### Task to carry out
Verbatim copy, pictures excluded: every line from the one with "How do I perform: Open" through the final line of the data below, and no other line.

### Data for this exercise
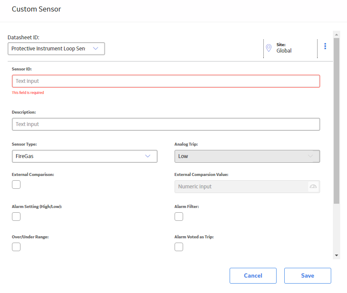Cancel the Custom Sensor dialog
The height and width of the screenshot is (293, 347).
point(253,276)
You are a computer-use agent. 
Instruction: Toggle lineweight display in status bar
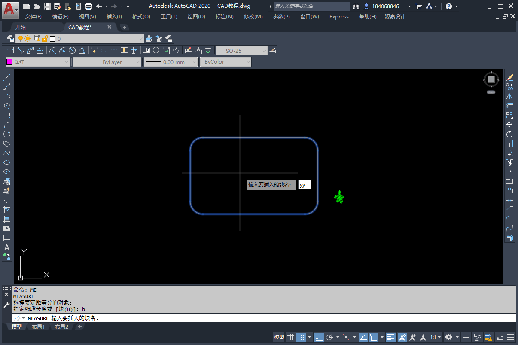point(390,337)
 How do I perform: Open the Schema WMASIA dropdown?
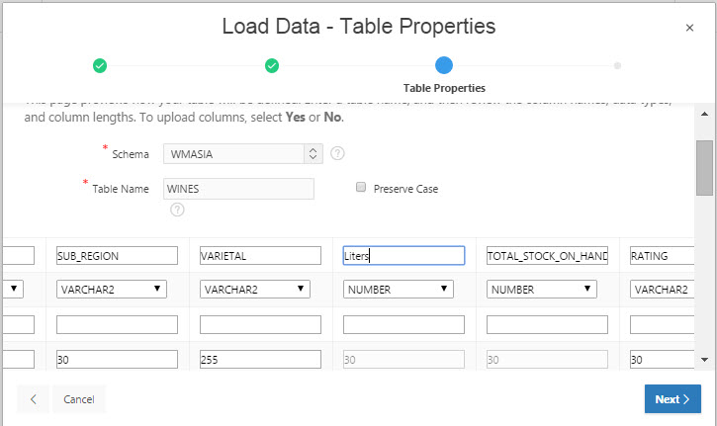click(x=242, y=153)
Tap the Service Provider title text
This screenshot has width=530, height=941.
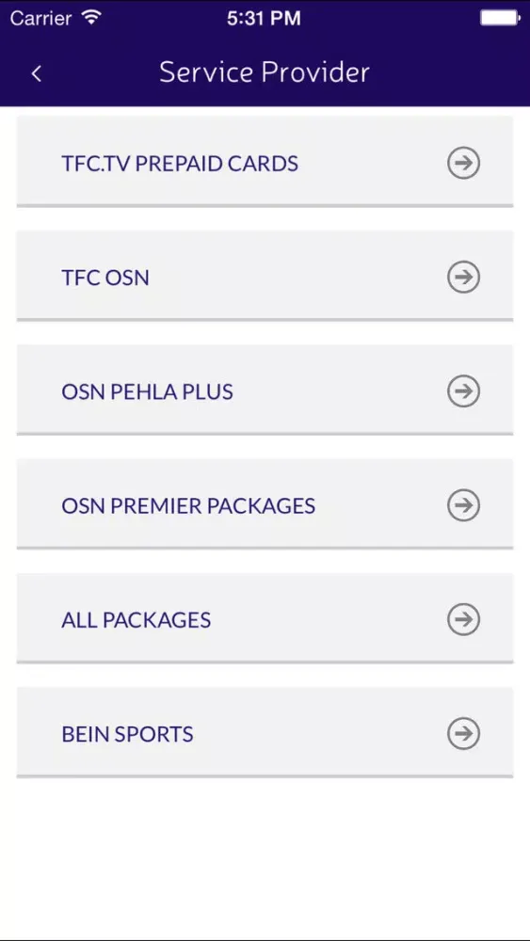[265, 72]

### Response for this exercise
 How do I perform: Open the Schema WMASIA dropdown?
click(x=242, y=153)
Tap the Service Provider title text
This screenshot has width=530, height=941.
[265, 72]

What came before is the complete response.